Many islanders have heard the “Legend of the Devil of Timanfaya”, and many visitors have been entertained by tour guides telling the story, which goes a little like this:
“On the night of the 1st of September, 1730, a wedding was held in Yaiza, where guests gathered to celebrate the union of the son of a rich family and the daughter of a local farmer of curative plants.
In the middle of the celebrations, a huge explosion was heard, and stones and boulders began to rain down. The terrified guests ran to find refuge, but misfortune fell upon the bride and groom.
A huge boulder fell from the sky, crushing the bride. The desperate groom found a five-pronged fork to move the boulder off her body, but when he did so he discovered she was dead.
Desolate, he ran off into the valley holding the body and the fork, looking for shelter that he could not find.
The last thing the locals saw of him was figure standing on a hilltop, in front of a full moon and surrounded by ash and smoke holding the fork above his head before disappearing. “Poor devil;” they whispered.”
The story has its charm, but unfortunately it is likely to have been invented within the last 40 years.

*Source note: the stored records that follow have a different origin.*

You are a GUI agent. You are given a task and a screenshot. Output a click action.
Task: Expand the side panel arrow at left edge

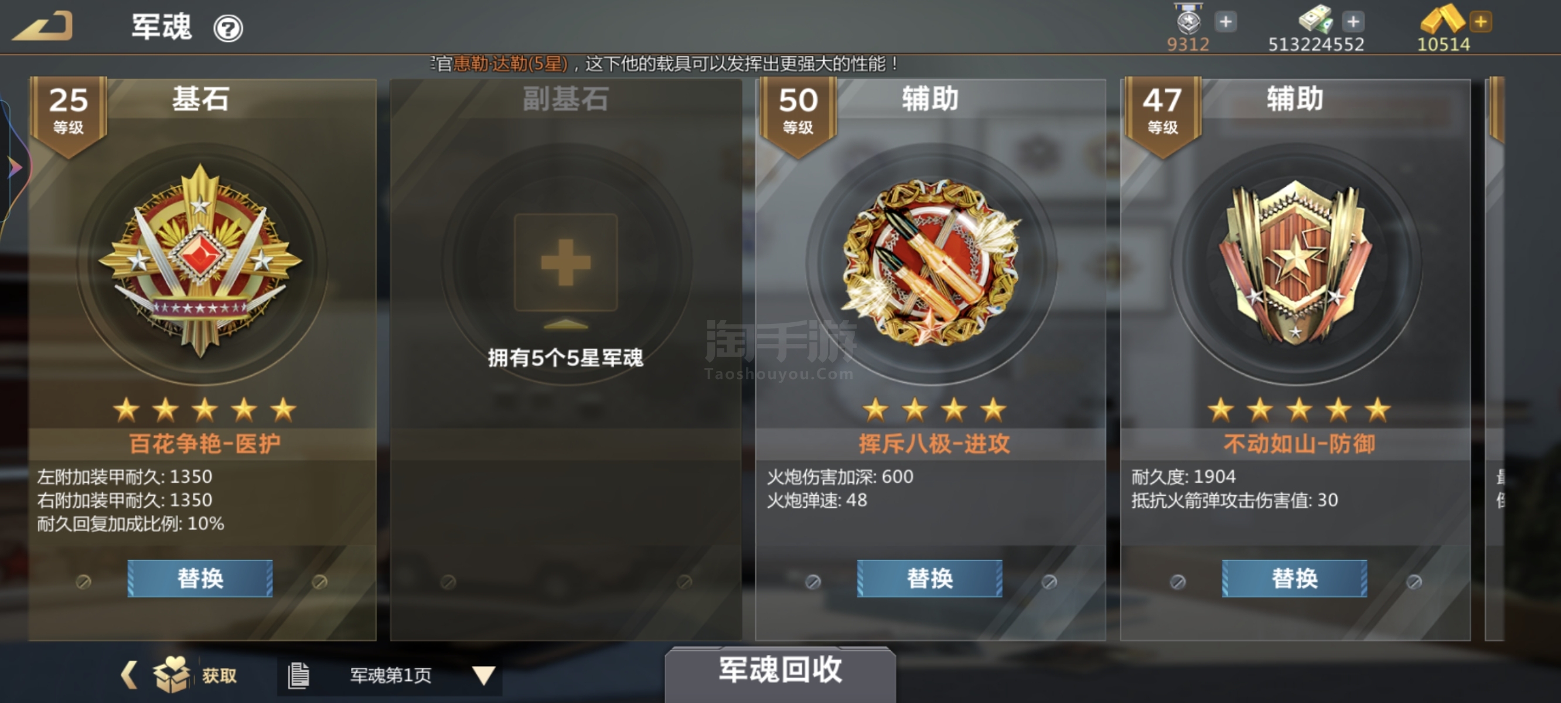pos(15,167)
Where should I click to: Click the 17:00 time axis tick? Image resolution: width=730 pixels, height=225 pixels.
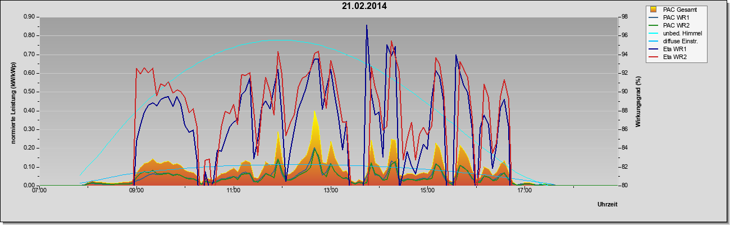coord(524,191)
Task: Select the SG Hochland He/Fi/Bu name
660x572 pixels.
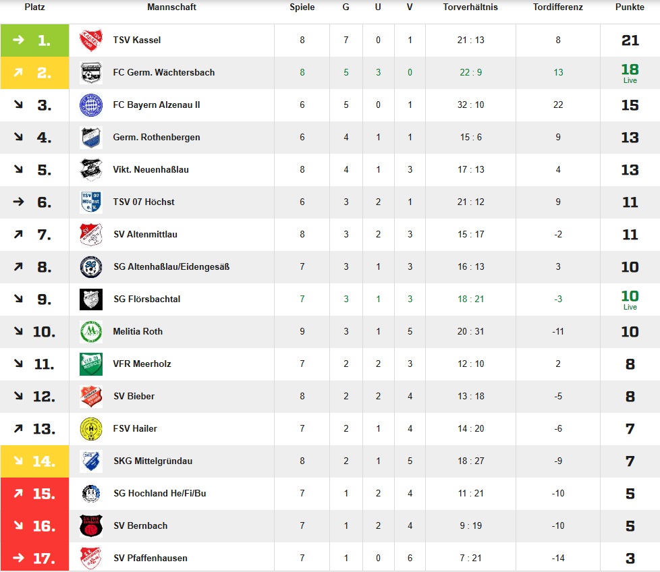Action: (159, 493)
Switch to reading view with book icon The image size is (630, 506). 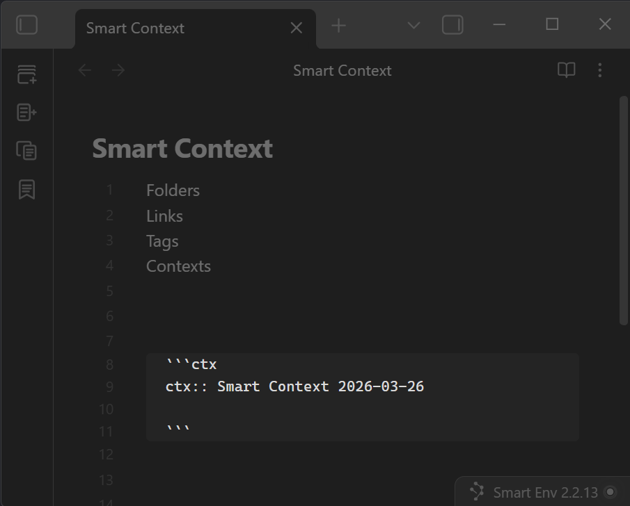(x=567, y=70)

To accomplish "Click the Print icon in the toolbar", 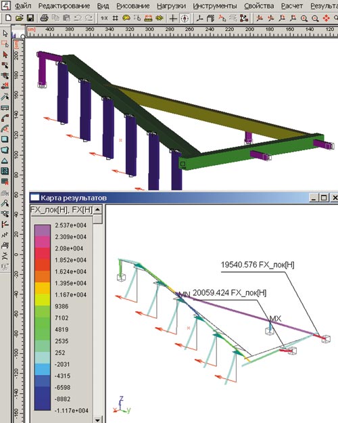I will (44, 18).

Firstly, there are no records of anyone being killed by the Timanfaya eruptions, whose most famous witness, Andrés Curbelo, was the parish priest of Yaiza and might have been expected to know about a tragic death at a wedding.

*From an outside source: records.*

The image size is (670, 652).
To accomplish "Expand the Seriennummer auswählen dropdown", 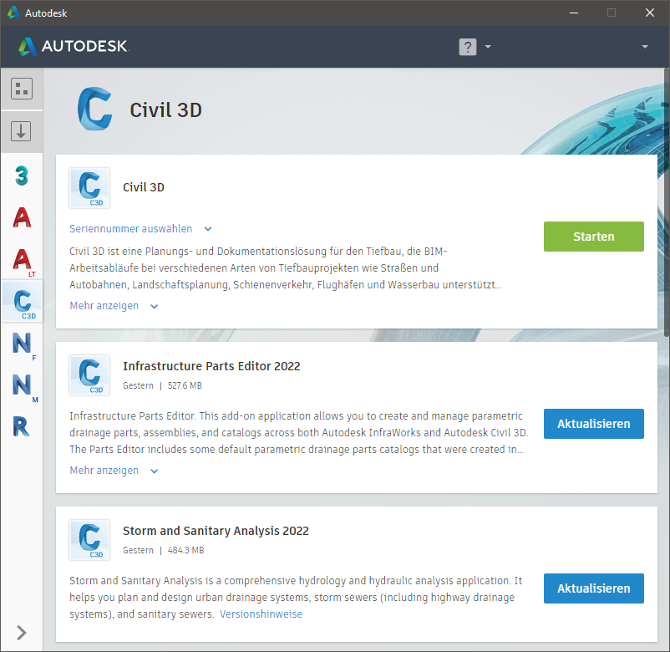I will point(140,229).
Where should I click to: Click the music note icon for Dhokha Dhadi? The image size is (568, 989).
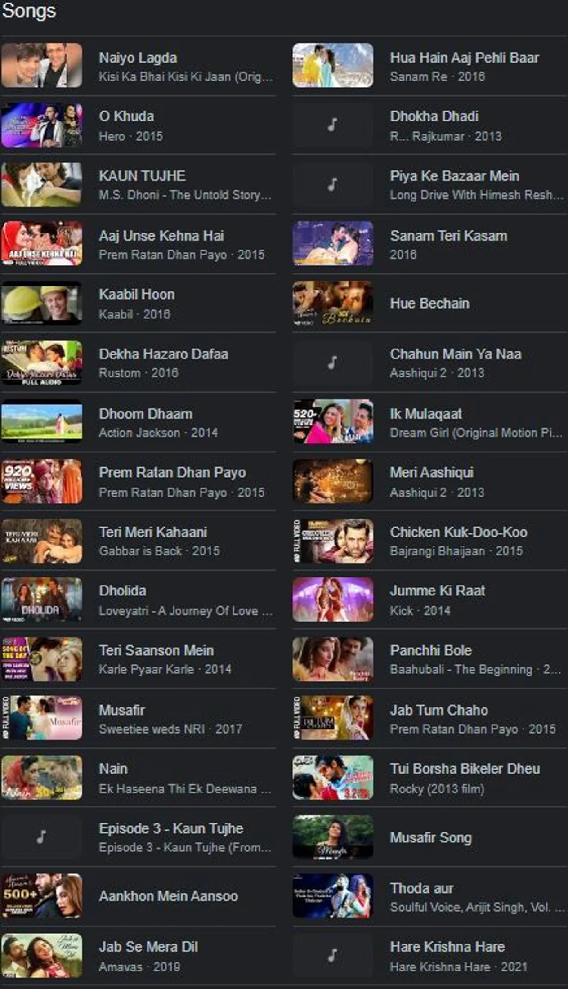click(x=332, y=125)
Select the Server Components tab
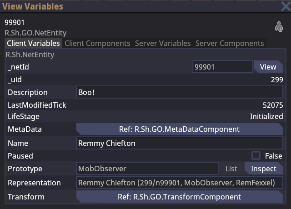 (x=229, y=43)
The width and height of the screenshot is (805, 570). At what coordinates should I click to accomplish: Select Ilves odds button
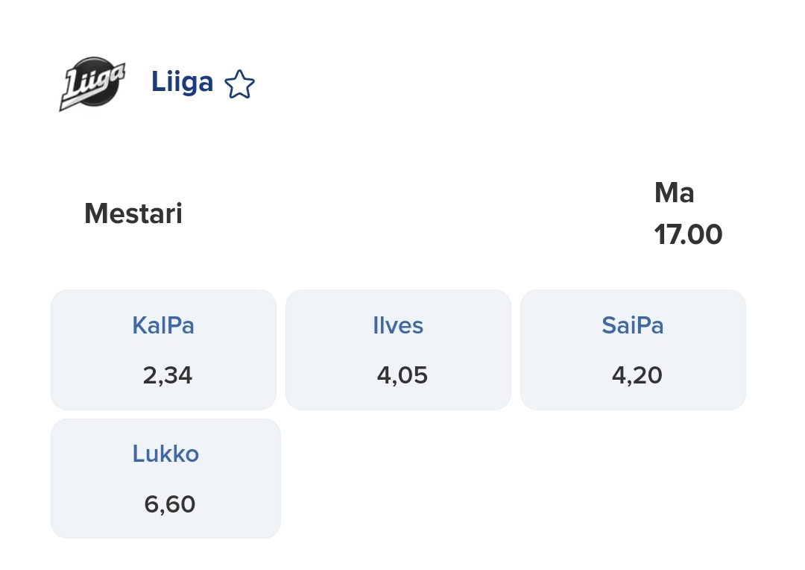[x=398, y=349]
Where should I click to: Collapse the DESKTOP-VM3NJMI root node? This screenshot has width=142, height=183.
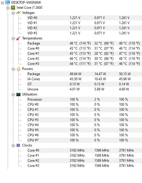[x=2, y=3]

More to the point, the devil with the five-pronged fork is an invention of César Manrique, who never mentioned any such legend. The sculptures that guard the national park are based on a sketch made by the artist in 1968, in which the devil holds a fork above its head, but Manrique’s devil is more likely to be a humorous reference to the hellish landscape and heat of Timanfaya than a reference to a legend.
A version of the legend that has been widely circulated on YouTube was made by a company selling aloe vera products, and claims that curative plants grew in the volcanic ash after the eruptions. These plants were named after the groom, Aloe, and the bride, Vera.
Again, this is fake news. The Aloe vera plant was named by a Dutch botanist in 1768 and is latin for “true aloe”. Aloe is not a Canarian boy’s name, and the name Vera has never been popular in Spain or the Canaries.
“The Devil of Timanfaya” seems more likely to be a recent children’s story or tale and has in fact been the subject of children’s books in the Canaries.
Legends are stories, of course, and many of the other legends of the Canaries, such as the suicide of the doomed Guanche lovers Gara and Jonay on La Gomera, have also been shown to be far more recent than they would seem.
But other legends, such as the story of San Borondón, a mystery island that appears to sailors from behind banks of fog and then disappears again, are much more ancient. The enchanted island is based on the writings of 6th century Irish monk Saint Brendan and has been present on the Canaries for over 500 years.
Another Lanzarote legend, the tale of Princess Ico being closed in a smoky cave to prove her nobility, was originally mentioned by the French writer Abreu de Galindo in the 17th century and has been retold many times by folklorists such as Juan Brito.
Most of these legends have their roots in some event or ancient tale that has been handed down over generations, but the “Devil of Timanfaya”, while based on the eruptions of 1730, seems to have been invented far more recently.